The great achievement of Prometheus Unbound therefore rests securely in the first two acts which together form a complete and unified poem of some 1,500 lines. The rest remains superfluous and second-rate. But the essential two-act work is undoubtedly the second of Shelley’s four Italian masterpieces. At every level it is a poem of hope achieved agonizingly through suffering: but it is not broadly an optimistic poem. It is in many ways obsessed with the evil and pain and tyranny in the world, like all Shelley’s previous writing. More than in The Revolt of Islam, and more perhaps than in Queen Mab, it sees the definite imminence of a moral and political revolution: in this sense it is more aggressive and confident. But it also presents clearly the possibilities of both a peaceful and a violent revolution: the choice remains ahead, and in a sense, always remains ahead. Finally, says the poem and the myth, there will be Victory. But the Victory is not there in Shelley’s poem. The Revolution remains to be made.

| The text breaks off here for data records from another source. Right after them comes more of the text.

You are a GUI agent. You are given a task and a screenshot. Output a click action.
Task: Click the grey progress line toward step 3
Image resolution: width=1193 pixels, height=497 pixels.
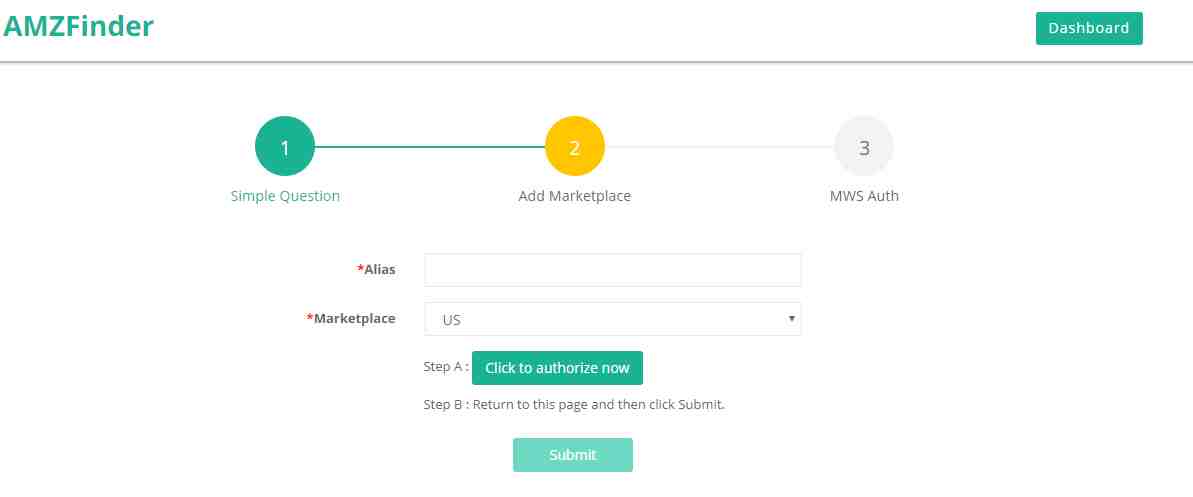(x=719, y=146)
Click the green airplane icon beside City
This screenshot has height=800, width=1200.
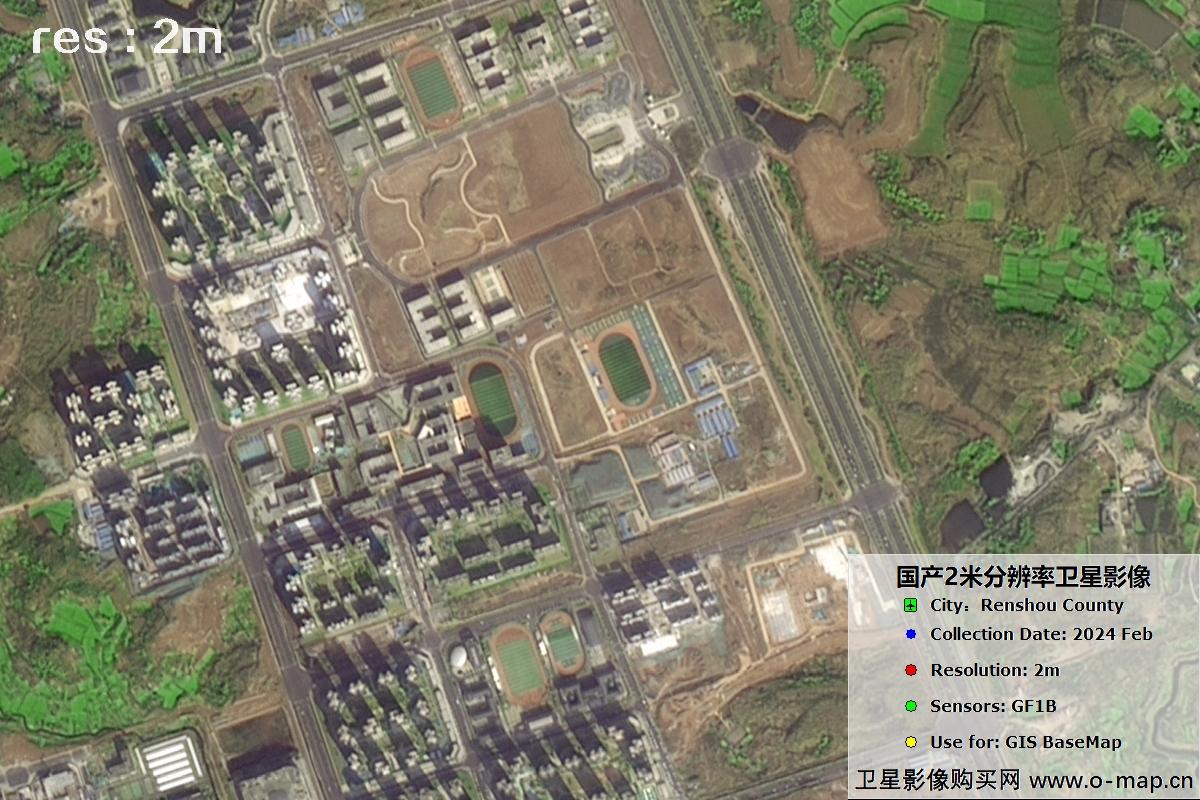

[1] Shelley’s ‘Temple of Concord’ is now called the Temple of Saturn by modern classical archaeologists, and stands at the base of the Capitoline Hill, dominating the northern end of the Via Sacra. The god’s statue was filled with olive oil, and in his hand he held a
pruning knife, symbols of Agriculture and Husbandry. His temple was suitably used as the state treasury, but was also the centre of the annual winter Saturnalia, a time of carnival and goodwill. Eight massive granite columns alone remain.
[2] Probably what is now Bod. MS Shelley Adds. e. 12, a small black leather notebook which contains a draft of Prometheus Acts I–IV, though this may have been Shelley’s clean copy book.
[3] Moly is the legendary herb, sometimes identified with the wild garlic, which Homer tells us that the god Hermes gave to Odysseus to inoculate him against the bestial sorceries of Circe. The flower was white, the root jet black. For Shelley, Moly seems to represent that power of control over one’s own mind which prevents a man from reverting into a beast. Amaranth, the purple flower sometimes identified with love-lies-bleeding, is traditionally associated with immortality; it is ‘fadeless’ in Spenser and Milton, and brings man the fruitful illusion of personal immortality. Nepenthe is also mentioned by Homer as a drug used by Odysseus to banish pain, grief and trouble from the mind; it has an Egyptian origin and Shelley probably associated it with a narcotic such as opium or hashish.